Work instruction – Since pictures do not belong in the copy, please repeat every record below exactly without them.

═════ Extracted records

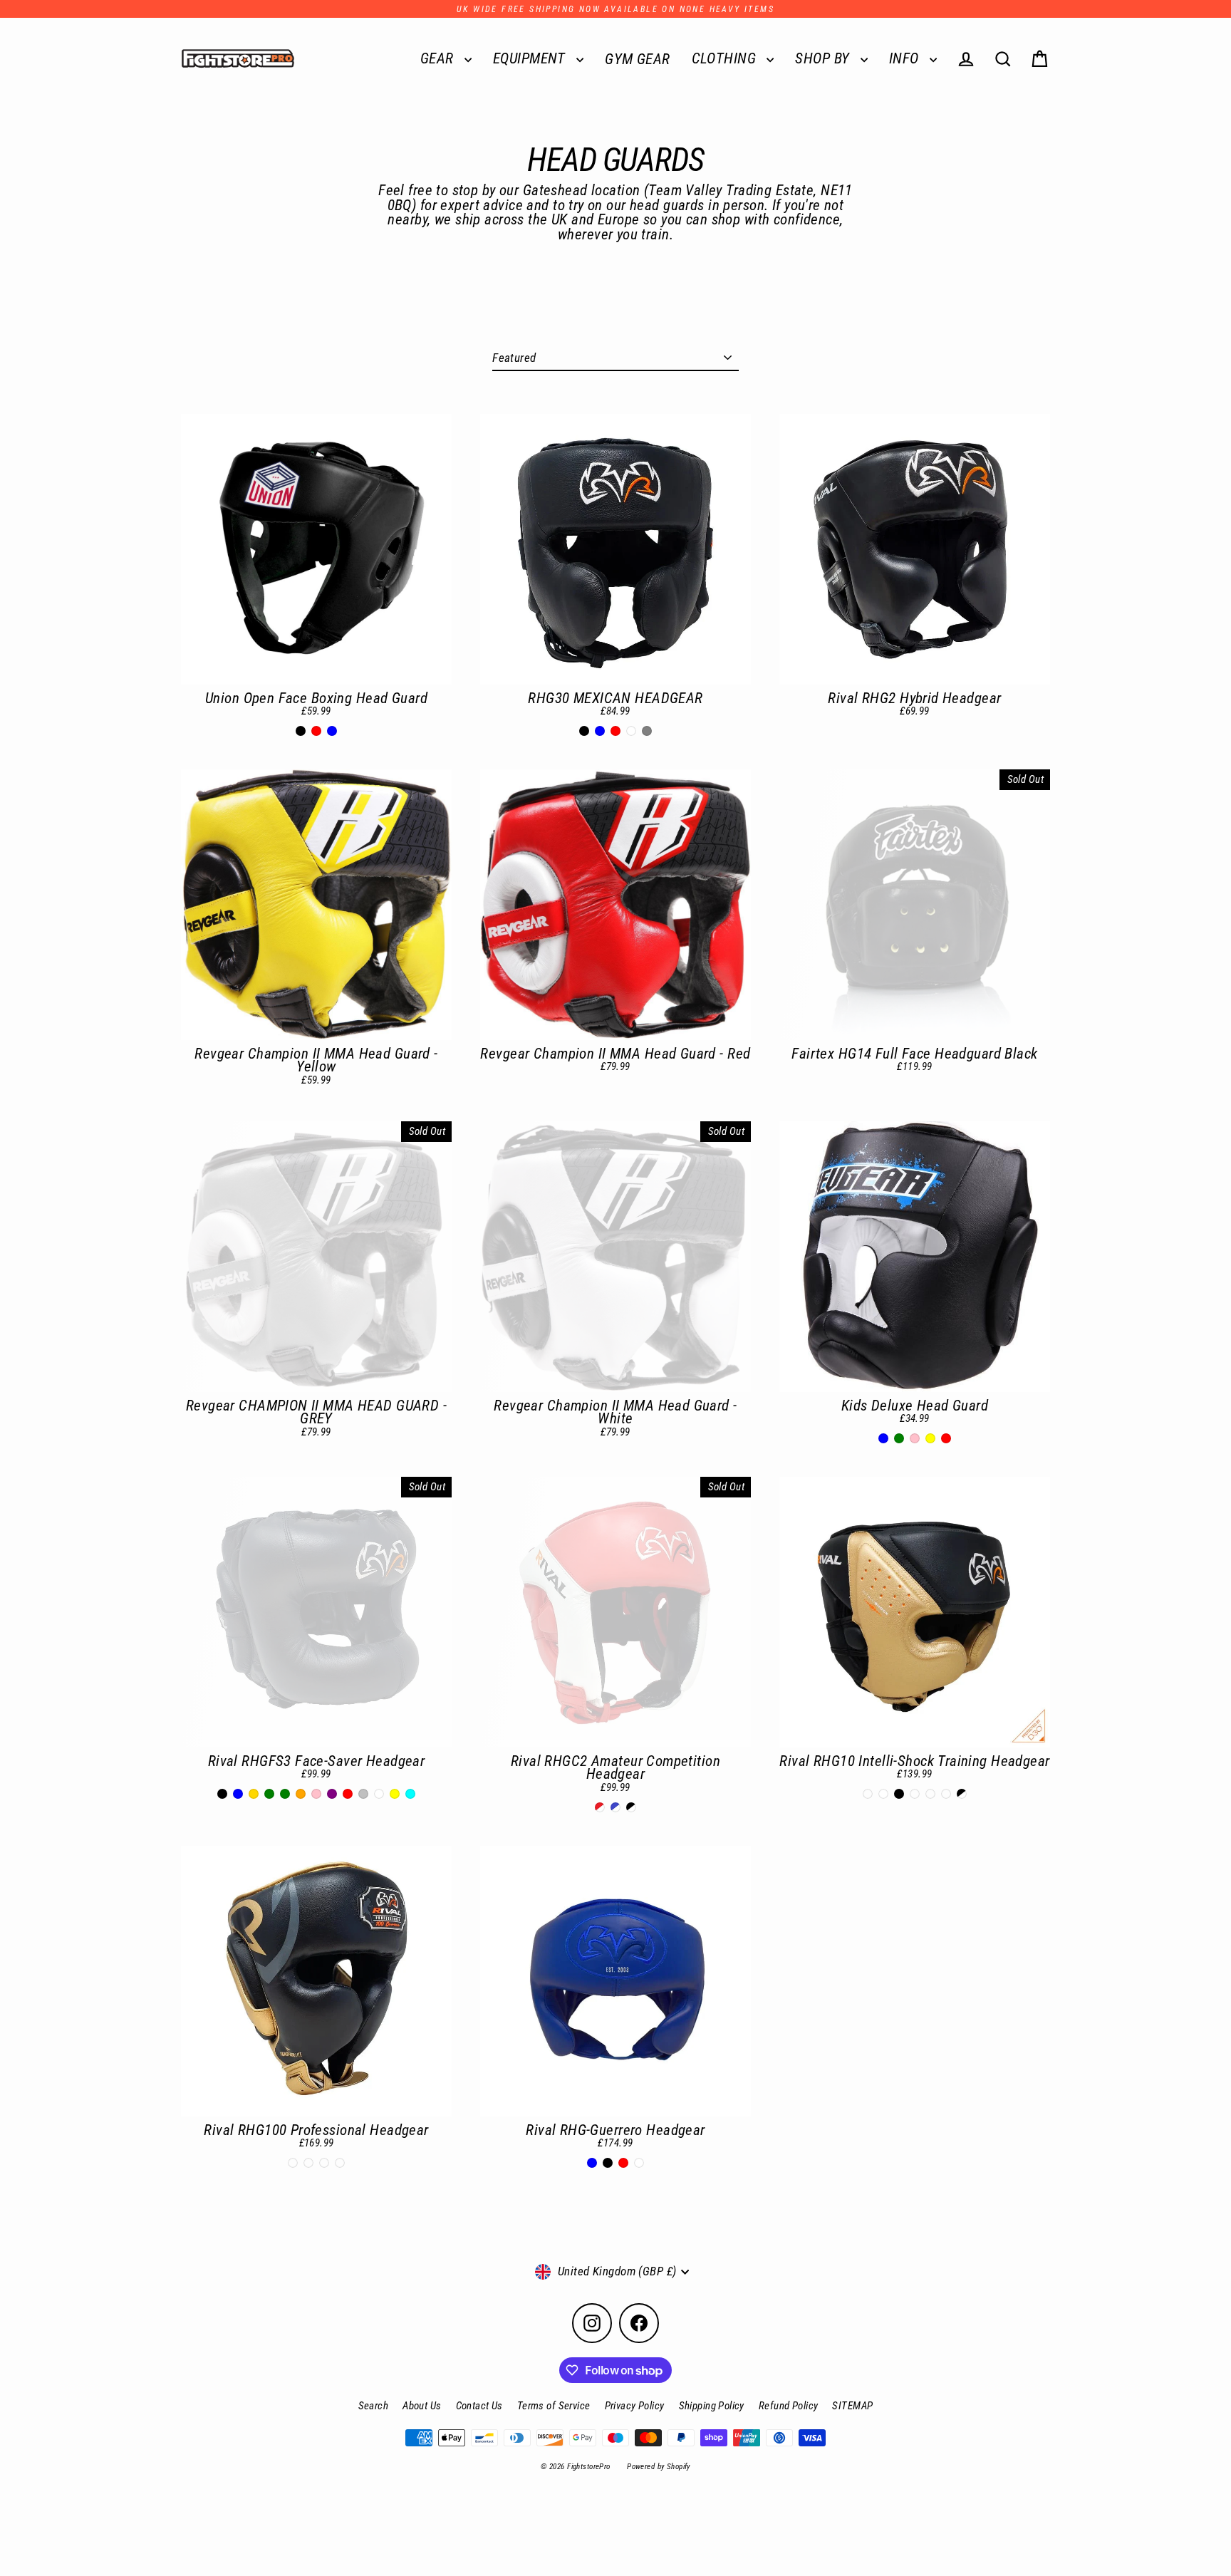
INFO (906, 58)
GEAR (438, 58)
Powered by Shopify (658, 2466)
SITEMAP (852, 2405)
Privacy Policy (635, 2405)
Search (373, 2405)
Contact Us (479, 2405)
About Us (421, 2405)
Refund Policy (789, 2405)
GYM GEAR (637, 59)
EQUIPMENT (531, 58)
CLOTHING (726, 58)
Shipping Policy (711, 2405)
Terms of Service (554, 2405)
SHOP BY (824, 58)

══════════

Output for this task –
INFO (906, 58)
GEAR (438, 58)
Powered by Shopify (658, 2466)
SITEMAP (852, 2405)
Privacy Policy (635, 2405)
Search (373, 2405)
Contact Us (479, 2405)
About Us (421, 2405)
Refund Policy (789, 2405)
GYM GEAR (637, 59)
EQUIPMENT (531, 58)
CLOTHING (726, 58)
Shipping Policy (711, 2405)
Terms of Service (554, 2405)
SHOP BY (824, 58)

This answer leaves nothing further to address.